:: Passage shown ::

Translucent swimmers, comb jellies come in a variety of forms. New genetic data suggest that these relatively complex animals may have evolved before, not after, sponges.
[Credit: Clockwise from top left: L.L. Moroz & M. Citarella/Univ. of Florida; Dimijian Greg/Getty Images; Ingo Arndt/Minden Pictures/Corbis; Boris Pamikov/Shutterstock; Dimijian Greg/Getty Images; Casey Dunn/Brown Univ.]
COMPLEXITY MAY EVOLVE MORE OFTEN THAN WE THINK
[Selections from: ”Evolutionary enigmas Comb jelly genetics suggest a radical redrawing of the tree of life” by Amy Maxmen in Science News May 2, 2013 - Print edition: May 18, 2013; Vol.183 #10 (p. 20)]
Go to article …
Comb jellies [phylum Ctenophora] are gelatinous like jellyfish, but the similarity ends there. In body plan, jellyfish resemble the largely sessile, almost plantlike sea anemones, corals and other cnidarians: a group that dates back at least 550 million years. While jellyfish and other cnidarians have nerve cells that form a loose network in their bodies, comb jellies have a more sophisticated nervous system with a rudimentary brain and cellular connections called synapses that are also found in flies, humans and most other animals.
Yet, detailed looks at the genomes of two species of comb jellies suggest, surprisingly, that they are the more primitive animals, and not the jellyfish, sea anemones or corals, as has long been thought. It’s even possible that the sophisticated comb jelly lineage may have evolved before the brainless, gutless, muscle-less sea sponges. …
The notion that comb jellies may elbow out sponges from the base of the animal tree of life is a radical one. If true, it means that comb jellies evolved nerves, muscles and other complex features, which in some ways resemble our own, independent of the ancestor that led to most animals.

:::
:: Supplied information ::

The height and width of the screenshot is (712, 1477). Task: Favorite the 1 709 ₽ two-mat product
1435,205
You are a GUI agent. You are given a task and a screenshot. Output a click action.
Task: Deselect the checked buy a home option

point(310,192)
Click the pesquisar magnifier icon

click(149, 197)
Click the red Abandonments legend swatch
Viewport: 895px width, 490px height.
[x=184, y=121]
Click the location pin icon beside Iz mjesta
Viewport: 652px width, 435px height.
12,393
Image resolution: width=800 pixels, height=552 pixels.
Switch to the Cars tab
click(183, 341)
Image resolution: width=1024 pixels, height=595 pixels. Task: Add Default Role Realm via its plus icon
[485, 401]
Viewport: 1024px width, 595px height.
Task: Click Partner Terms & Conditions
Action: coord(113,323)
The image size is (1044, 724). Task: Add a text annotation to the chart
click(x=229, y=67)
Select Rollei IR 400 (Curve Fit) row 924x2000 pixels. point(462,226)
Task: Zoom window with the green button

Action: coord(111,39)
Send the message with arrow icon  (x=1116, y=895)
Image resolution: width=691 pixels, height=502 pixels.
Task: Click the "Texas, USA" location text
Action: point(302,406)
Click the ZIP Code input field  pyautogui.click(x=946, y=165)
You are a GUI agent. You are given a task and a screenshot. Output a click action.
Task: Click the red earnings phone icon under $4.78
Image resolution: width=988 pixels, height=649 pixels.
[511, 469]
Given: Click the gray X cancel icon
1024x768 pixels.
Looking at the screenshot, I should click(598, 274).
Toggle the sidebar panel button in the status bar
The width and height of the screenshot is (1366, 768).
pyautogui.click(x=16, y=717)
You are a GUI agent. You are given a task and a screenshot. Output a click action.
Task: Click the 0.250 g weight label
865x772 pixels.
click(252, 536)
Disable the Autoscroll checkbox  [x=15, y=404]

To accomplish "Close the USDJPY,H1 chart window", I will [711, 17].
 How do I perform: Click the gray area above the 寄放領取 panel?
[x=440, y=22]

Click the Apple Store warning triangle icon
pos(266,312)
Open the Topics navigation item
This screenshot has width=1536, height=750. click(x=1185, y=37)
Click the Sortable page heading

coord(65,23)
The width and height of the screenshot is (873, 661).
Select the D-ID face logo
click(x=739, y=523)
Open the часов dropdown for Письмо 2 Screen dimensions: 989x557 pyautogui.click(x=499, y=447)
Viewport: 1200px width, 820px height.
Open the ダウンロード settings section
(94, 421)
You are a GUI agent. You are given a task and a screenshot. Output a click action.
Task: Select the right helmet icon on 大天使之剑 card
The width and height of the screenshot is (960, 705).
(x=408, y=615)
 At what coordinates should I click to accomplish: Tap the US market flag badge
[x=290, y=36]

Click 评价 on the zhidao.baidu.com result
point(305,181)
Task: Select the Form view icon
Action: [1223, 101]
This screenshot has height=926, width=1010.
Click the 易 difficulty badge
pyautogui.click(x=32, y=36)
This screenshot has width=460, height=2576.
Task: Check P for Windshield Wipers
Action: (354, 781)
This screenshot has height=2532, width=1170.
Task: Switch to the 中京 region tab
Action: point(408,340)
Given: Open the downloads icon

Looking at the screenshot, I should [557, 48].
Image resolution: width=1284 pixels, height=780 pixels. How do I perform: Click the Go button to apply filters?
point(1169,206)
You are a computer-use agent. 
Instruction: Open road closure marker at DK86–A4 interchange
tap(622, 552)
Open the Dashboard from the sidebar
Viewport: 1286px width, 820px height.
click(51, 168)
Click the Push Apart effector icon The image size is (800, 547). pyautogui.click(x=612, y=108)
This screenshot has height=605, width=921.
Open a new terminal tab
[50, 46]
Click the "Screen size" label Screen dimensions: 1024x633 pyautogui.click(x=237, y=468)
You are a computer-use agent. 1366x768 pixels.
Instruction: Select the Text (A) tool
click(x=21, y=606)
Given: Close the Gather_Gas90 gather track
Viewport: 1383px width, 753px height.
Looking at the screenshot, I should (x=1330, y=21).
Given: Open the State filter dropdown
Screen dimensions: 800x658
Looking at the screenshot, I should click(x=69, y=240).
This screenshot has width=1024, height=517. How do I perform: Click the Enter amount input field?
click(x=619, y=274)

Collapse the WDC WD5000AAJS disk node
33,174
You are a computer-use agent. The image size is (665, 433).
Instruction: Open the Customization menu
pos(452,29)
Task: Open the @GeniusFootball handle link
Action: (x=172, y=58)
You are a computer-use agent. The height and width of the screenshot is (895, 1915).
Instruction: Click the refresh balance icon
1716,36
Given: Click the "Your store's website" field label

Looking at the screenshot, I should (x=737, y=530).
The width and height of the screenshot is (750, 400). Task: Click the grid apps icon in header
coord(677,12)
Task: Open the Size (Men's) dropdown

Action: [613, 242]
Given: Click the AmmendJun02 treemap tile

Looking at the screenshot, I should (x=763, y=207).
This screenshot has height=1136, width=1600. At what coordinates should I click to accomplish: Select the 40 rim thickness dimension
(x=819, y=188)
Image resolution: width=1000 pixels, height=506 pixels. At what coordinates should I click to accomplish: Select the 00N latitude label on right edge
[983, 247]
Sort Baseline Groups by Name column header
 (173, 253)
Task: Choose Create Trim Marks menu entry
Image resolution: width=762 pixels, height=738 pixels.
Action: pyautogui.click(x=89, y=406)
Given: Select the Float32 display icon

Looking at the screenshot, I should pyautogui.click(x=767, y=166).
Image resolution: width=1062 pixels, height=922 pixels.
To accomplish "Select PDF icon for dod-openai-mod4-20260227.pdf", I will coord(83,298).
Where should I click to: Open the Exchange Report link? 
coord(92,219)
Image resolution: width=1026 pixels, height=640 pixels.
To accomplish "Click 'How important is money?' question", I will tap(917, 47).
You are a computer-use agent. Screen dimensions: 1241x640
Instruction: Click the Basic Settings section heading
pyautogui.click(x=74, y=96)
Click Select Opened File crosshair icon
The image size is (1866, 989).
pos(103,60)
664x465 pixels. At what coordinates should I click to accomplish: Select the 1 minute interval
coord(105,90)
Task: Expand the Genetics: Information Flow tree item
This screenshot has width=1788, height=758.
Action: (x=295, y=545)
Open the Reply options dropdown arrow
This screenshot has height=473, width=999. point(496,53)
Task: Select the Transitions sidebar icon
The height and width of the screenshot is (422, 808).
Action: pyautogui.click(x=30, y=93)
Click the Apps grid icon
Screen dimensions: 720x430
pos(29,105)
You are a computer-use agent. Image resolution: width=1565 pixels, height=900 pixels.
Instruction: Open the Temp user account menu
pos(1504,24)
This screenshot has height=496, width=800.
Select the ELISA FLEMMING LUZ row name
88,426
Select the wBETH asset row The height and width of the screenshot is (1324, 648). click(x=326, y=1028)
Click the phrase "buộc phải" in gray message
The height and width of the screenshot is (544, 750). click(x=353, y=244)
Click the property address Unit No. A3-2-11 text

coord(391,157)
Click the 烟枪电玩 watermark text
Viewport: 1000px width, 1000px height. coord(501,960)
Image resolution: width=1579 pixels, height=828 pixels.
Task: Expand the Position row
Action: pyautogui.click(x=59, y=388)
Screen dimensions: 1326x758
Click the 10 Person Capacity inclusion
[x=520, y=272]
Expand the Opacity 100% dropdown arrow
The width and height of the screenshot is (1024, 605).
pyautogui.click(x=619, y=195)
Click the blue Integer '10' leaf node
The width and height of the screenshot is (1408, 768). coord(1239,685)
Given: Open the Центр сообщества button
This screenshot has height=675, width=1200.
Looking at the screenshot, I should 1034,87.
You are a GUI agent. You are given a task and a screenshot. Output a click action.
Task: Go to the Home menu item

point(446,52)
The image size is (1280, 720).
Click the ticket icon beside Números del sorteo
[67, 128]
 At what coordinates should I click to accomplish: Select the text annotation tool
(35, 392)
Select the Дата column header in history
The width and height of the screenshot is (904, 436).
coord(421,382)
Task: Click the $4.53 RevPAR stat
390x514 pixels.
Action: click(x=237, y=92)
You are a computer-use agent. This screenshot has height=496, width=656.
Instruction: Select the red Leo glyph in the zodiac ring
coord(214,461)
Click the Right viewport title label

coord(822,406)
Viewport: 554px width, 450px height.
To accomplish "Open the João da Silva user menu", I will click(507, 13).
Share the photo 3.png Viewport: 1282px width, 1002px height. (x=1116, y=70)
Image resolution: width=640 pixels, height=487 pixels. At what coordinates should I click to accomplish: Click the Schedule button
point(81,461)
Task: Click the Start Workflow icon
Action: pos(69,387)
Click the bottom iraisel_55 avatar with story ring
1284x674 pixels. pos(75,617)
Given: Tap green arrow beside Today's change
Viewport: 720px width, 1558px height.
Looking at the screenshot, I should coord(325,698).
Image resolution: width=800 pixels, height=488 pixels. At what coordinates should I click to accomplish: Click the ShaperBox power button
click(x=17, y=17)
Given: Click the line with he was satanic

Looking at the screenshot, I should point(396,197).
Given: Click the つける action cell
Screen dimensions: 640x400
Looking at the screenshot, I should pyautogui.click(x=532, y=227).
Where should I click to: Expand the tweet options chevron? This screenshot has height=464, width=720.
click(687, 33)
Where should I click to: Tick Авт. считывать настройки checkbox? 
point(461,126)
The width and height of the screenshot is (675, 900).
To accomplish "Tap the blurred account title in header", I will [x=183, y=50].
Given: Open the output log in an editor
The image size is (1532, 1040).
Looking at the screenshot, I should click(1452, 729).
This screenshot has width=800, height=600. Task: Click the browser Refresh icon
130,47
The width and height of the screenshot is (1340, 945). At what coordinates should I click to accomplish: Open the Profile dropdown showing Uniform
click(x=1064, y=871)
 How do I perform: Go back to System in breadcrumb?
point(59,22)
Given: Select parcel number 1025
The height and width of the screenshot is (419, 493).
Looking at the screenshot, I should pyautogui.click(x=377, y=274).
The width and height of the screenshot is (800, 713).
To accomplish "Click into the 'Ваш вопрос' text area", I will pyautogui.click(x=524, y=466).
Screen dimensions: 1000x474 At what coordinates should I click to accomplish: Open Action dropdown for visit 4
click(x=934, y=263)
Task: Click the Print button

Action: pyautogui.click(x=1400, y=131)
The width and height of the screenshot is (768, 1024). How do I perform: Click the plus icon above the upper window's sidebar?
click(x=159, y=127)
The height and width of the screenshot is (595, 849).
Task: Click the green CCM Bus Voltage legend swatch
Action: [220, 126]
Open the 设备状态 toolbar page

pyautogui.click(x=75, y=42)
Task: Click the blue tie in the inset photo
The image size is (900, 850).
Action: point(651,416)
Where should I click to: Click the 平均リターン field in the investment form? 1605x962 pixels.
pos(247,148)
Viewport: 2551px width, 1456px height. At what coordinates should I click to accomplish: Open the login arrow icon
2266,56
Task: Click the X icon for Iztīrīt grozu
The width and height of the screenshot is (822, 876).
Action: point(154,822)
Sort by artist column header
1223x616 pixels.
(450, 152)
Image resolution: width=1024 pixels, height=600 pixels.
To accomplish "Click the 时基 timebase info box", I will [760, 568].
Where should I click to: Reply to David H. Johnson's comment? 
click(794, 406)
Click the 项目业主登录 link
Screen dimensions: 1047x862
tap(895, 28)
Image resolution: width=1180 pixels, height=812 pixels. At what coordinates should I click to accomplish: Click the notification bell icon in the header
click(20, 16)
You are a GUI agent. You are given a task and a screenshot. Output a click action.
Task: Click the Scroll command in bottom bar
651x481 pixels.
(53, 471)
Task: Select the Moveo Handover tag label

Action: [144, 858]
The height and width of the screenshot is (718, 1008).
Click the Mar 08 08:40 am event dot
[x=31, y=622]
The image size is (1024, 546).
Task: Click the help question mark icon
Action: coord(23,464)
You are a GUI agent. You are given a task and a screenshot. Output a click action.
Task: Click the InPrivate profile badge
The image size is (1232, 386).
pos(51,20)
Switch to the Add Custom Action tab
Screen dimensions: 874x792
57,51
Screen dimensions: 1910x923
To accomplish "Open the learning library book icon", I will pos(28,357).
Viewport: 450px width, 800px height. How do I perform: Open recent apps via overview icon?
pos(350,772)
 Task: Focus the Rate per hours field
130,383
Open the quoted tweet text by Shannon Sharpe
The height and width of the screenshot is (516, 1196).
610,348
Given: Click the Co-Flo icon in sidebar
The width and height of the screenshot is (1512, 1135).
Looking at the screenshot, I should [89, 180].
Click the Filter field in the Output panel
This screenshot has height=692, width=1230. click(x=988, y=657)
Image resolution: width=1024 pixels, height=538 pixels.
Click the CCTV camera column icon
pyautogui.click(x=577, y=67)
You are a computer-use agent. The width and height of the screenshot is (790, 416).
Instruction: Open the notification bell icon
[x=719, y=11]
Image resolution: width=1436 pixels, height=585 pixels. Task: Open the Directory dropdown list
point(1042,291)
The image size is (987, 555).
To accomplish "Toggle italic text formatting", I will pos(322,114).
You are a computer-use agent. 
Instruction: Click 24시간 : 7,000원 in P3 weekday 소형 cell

:::

§ **List of tasks**
• A. In the comb jelly article, rewrite the stretch from "Yet, detailed looks" through "to most animals.", replacing "sponges" with "poriferans".
• B. According to the comb jelly article, how far back does the group that includes sea anemones, corals and other cnidarians date?
• C. Condense the paragraph of the comb jelly article that begins "Comb jellies [phylum Ctenophora] are gelatinous" into a short bulleted list that keeps its main facts.
Work only from the comb jelly article itself.

§ **Set of answers**
• A.
Yet, detailed looks at the genomes of two species of comb jellies suggest, surprisingly, that they are the more primitive animals, and not the jellyfish, sea anemones or corals, as has long been thought. It’s even possible that the sophisticated comb jelly lineage may have evolved before the brainless, gutless, muscle-less sea poriferans. …
The notion that comb jellies may elbow out poriferans from the base of the animal tree of life is a radical one. If true, it means that comb jellies evolved nerves, muscles and other complex features, which in some ways resemble our own, independent of the ancestor that led to most animals.

• B. At least 550 million years.

• C.
- Comb jellies (phylum Ctenophora) are gelatinous like jellyfish, but they share little else with them.
- In body plan, jellyfish resemble the largely sessile, almost plantlike cnidarians, such as sea anemones and corals, a group dating back at least 550 million years.
- Jellyfish and other cnidarians have nerve cells that form a loose network.
- Comb jellies have a more sophisticated nervous system, with a rudimentary brain and synapses like those of flies, humans and most other animals.